Na verdade, o autor apenas debuxa a brevíssima trama, como o arquiteto que traceja somente vigas mestras, deixando o restante para os olhos da imaginação. Com a diferença básica de que a obra deste está incompleta, ao passo que a de Nilto Maciel está perfeita e acabada. Seu pequeno conto provoca, estimula e, afinal, enternece.

Num resumo tosco, relembro que o professor Vaz lia o jornal de domingo. Homem sensível, de cultura refinada, seu passado de leituras fora povoado por Virgílio, Camões e Bilac, ainda que agora preferisse os poetas novos. "Nunca o chamariam velho sonhava ele. Antes, o eterno jovem, o mestre da língua viva, polêmico, moderno, brasileiríssimo". Passeando o olhar pelo jornal, "catava pedras preciosas por puro deleite" ou para "exibi-las a seus alunos" quando deparou, surpreso, com o poema. Emocionado, com um ligeiro baque no coração (imagino), um leve tremor nas mãos, arregalou os olhos, fixou o título, leu, releu, tresleu. Voltou ao início, releu novamente. Esticou os olhos para o horizonte e procurou no céu azul coisas indefiníveis (presumo). O poema era assinado por Noto de Sissa.

Na aula, submeteu-o à crítica dos alunos, "riu na cara deles. não aprendiam nada, pareciam idiotas". E a crítica de Oton de Assis, então? Um despropósito! Um presunçoso aquele menino, era necessário humilhá-lo, "não passava de um fedelho". Em síntese, Oton de Assis não "atingira os primeiros degraus do saber”, faltava-lhe cultura literária para julgar a obra-prima de Noto de Sissa. Os outros meninos abriram as bocas, ouviram, calaram. "Oton de Assis nada mais falou. Na verdade, não podia se comparar àquele homem".
Encerra-se aí o texto, mas seu fim coincide com o início do conto. O pequeno drama silencioso que se desenrola dentro do aluno humilhado vai ecoar na sensibilidade do leitor, cuja análise não encontrará limites. Poderia mesmo esse conto ser encarado como embrião de um romance.

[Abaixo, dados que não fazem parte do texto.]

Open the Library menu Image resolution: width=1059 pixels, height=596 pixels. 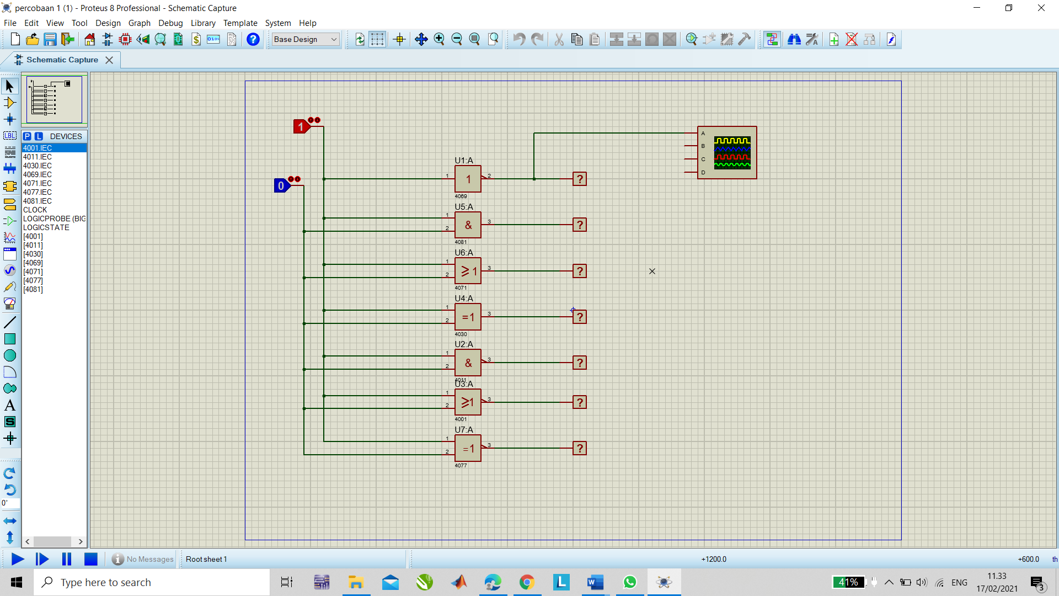click(x=202, y=23)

A primeira reação do aluno só poderia ser de pura perplexidade. Sua pouca experiência de vida, decorrente da própria juventude, não encontraria explicação lógica para aquilo. A ausência de percepção em tão refinado mestre (com quem não se atrevia a comparar-se) com certeza o deixou chocado incrédulo, pasmo. Em seguida, seria forçoso que sobreviesse um processo de espanto e admiração diante da qualidade da obra realizada, tão enfaticamente celebrada, em público, por um mestre de tantas virtudes e competências. Seria de pensar que tipo de reflexos poderia o episódio provocar na personalidade em formação do aluno. E por fim, para não ir muito longe, é claro que entendeu a comédia envolta naquilo tudo, com suas facetas de humor grosseiro e de ridículo insólito. Pois afinal, apesar de todas as evidências, o professor não permitiu a ele o elementar direito de fazer restrições ao poema por ele próprio composto. Embora continuasse anônimo entre os colegas, o jovem poeta "germinaria páginas tão belas como as publicadas no jornal daquele domingo".

O pequeno conto de Nilto Maciel, para mim o ponto alto do livro, encerra uma lição sempre atual. Embora o latim ande fora de moda, o escritor usou de sua arte para fustigar a hipocrisia – ridendo castigat mores.